Challenges —
A: In the scholar biographies, where and in what year did Brendan Haug earn his degree?
B: Pick up the scholar biographies after their last sentence and carry them on.

Reading passage —
————————

Alain Ferdière is a French archaeologist mainly working on the Gallo‐Roman country and agropastoral economy, but he has recently led a project (survey and excavation) on the little Roman city of Javols‐Anderitium in South France. He was Professor of Ancient History and Archaeology in the University of Tours. In a big bibliography about the archaeology of Roman Gaul, we can note here Les campagnes gallo‐romaines (2 vol., 1988) and the chapter “L’époque romaine,” in A. Ferdière et al. (eds.), Histoire de l’agriculture en France de la Protohistoire au Haut Moyen Âge (2006).

Brendan Haug is Assistant Professor of Classical Studies and Archivist of the Papyrology Collection at the University of Michigan, Ann Arbor. He earned his degree from the University of California, Berkeley, in 2012. He writes on aspects of agriculture and irrigation in Greek, Roman, and early Islamic Egypt and is preparing a monograph on the environmental history of Egypt's Fayyum.

————————

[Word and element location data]
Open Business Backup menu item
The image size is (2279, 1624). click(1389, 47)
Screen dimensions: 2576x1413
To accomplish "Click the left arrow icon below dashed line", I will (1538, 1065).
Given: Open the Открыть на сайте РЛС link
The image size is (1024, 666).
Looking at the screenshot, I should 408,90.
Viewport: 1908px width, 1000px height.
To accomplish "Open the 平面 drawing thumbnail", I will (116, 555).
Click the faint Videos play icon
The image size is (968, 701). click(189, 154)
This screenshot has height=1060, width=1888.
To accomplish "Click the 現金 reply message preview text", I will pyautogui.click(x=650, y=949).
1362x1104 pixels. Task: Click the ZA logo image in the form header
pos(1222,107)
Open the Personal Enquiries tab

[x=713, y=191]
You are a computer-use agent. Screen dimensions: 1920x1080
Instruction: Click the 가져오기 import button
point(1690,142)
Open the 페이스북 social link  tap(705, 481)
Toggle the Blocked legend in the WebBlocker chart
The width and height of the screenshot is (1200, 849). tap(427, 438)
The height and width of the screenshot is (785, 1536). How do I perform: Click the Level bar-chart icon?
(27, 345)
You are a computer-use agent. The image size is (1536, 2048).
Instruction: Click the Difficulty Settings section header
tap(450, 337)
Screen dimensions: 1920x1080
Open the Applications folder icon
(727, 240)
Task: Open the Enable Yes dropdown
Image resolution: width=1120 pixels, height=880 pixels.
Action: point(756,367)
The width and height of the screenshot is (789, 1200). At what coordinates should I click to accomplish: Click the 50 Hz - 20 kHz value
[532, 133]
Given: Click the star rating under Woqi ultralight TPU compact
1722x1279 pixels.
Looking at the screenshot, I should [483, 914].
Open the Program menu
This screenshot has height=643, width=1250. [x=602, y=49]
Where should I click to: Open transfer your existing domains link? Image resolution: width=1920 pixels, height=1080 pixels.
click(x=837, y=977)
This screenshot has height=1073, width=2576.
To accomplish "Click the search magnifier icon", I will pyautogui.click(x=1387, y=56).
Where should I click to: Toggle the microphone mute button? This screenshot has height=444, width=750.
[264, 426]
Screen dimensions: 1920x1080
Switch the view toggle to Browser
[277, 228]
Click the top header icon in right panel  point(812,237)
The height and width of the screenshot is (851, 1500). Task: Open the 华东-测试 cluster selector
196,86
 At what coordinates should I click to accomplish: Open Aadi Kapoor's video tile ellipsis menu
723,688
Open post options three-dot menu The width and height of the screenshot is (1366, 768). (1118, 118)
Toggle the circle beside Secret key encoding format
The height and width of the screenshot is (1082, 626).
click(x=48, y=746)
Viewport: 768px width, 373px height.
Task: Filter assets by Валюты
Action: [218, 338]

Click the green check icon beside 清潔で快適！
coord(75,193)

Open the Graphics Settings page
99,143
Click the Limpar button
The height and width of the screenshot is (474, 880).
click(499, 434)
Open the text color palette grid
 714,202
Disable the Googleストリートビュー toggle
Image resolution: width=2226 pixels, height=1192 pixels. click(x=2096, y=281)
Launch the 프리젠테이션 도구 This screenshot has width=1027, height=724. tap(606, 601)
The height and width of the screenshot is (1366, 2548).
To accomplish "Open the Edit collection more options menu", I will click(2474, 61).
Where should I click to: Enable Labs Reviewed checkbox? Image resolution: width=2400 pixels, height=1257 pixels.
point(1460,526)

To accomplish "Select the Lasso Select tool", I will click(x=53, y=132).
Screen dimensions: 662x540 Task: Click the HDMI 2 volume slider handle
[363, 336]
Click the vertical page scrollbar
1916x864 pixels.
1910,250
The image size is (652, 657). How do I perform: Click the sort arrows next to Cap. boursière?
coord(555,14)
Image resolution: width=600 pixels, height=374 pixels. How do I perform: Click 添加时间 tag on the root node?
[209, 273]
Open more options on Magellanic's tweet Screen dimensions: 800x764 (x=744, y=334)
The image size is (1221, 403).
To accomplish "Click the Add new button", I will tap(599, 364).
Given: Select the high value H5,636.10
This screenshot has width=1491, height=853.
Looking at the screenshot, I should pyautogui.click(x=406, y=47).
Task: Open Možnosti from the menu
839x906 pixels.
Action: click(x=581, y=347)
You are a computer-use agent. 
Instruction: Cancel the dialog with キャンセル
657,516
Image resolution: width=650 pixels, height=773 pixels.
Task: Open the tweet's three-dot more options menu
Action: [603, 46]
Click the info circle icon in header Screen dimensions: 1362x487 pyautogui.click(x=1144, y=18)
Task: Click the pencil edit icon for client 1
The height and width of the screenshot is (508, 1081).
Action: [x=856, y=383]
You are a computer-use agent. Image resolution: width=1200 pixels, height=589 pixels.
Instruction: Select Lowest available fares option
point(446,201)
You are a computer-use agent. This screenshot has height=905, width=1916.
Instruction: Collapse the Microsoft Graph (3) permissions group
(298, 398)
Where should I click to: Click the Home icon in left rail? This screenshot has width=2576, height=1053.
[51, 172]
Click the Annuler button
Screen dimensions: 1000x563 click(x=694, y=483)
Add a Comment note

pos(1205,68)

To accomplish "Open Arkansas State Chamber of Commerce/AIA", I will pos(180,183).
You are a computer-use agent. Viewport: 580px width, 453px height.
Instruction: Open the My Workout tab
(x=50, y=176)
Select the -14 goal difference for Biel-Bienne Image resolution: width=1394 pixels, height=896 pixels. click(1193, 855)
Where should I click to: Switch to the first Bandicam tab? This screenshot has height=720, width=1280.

————————

Responses for each task —
A: He earned it at the University of California, Berkeley, in 2012.

B:
David B. Hollander is Professor of History at Iowa State University. His main interest is the economic history of the late Republic and early Empire. He is the author of Money in the Late Roman Republic (2007) and Farmers and Agriculture in the Roman Economy (2018). He edited The Extramercantile Economies of Greek and Roman Cities (2019, with Thomas R. Blanton IV and John T. Fitzgerald). He also serves as an editor for Wiley’s Encyclopedia of Ancient History.

Timothy Howe is Professor of History, Archaeology & Ancient Studies at St. Olaf College. His main interests include Greek and Roman agriculture and warfare, Mediterranean archaeology, and the historiography of Alexander the Great. He is the author of Pastoral Politics: Animals, Agriculture and Society in Ancient Greece (2008) and also serves as associate field director of the Hellenistic/Roman archaeological site of Antiochia ad Cragum in Southern Turkey.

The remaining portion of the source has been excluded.